A recently published report by Cisco and DHL suggests that IoT is set to provide a $1.9 Trillion shot in the arm to for the Logistics and Supply Chain industries. The report forecasts that 50 billion internet connected devices will be integrated by 2020, up from the current number of 15 billion. Most of the development will be seen in transportation and warehousing. In this article we will look at the transportation innovations.
The recent moves toward omni-channel fulfillment is a tectonic shift for the supply chain industry. The pressure coming from customers to deliver goods more efficiently is being met by the industry through technological innovation. Consumers now demand instant gratification; this means convenience of purchase is at the very center of companies’ plans, with the objective being a simple transaction, and for companies such as Amazon, delivering items on the day that they are ordered. This level of demand for an enhanced experience means that IT systems within corporations are becoming the focus of change and innovation. Those companies are taking the lead by innovating and transforming the supply chain via the augmentation of their existing IT infrastructure.
Adapting to these levels of pressure has pushed the supply chain to near breaking point. Innovation is only being made as part of long-term multi million dollar investment plans in conjunction with a major software company, while the increase in customer demand is immediate.
What’s required is a transformation in thinking, and the integration of previously unseen levels of innovation.

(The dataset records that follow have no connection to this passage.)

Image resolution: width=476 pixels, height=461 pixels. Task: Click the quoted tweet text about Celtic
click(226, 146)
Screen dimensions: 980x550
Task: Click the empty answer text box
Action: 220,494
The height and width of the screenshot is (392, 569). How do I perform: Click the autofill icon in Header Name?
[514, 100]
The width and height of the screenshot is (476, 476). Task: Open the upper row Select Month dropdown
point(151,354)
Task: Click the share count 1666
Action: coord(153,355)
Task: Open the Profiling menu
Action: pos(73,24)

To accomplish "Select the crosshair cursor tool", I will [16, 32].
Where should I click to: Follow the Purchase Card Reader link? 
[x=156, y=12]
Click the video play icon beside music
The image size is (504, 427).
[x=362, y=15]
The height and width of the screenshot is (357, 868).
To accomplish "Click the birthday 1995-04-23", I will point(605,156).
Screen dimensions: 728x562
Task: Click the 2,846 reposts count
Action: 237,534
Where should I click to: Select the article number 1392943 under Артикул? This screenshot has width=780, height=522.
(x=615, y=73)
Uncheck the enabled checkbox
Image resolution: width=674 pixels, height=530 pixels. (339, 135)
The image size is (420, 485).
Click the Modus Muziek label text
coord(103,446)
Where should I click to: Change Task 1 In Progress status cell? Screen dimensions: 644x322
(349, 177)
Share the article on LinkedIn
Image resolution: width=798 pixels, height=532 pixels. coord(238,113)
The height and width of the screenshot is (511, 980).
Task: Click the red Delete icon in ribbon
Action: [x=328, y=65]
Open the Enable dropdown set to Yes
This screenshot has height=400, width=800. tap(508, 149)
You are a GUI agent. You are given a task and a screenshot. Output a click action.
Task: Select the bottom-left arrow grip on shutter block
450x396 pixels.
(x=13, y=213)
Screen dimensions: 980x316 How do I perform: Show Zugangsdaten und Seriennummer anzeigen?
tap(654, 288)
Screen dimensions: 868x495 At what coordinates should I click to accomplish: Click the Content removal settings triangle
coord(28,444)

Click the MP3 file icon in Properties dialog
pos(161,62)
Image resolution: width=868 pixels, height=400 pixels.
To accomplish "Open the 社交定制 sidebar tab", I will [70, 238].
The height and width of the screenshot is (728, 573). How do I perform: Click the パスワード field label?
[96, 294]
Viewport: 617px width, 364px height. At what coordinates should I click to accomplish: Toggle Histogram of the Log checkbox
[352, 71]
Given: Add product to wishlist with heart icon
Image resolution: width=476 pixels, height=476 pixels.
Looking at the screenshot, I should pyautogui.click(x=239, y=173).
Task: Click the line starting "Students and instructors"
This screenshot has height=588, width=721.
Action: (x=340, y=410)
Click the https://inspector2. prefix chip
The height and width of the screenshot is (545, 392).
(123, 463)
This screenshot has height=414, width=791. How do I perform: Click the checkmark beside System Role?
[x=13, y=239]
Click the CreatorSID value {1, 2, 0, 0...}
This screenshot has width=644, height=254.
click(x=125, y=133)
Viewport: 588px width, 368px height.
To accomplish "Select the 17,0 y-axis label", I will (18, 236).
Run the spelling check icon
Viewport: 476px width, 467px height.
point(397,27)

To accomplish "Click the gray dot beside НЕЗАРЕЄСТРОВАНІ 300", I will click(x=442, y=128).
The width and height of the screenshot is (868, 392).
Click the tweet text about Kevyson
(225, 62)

What is going on can be compared to a householders approach to home security. Would they hire a security guard, or instead seek to install a home security device? Unless you can afford to pay the security guards salary, it is evident that in the majority of cases householders will take the latter option, provided by a large home security company. They will provide all the devices including computer hardware and software that is networked to their responsive home security infrastructure, and a relatively small team of operatives will monitor the system.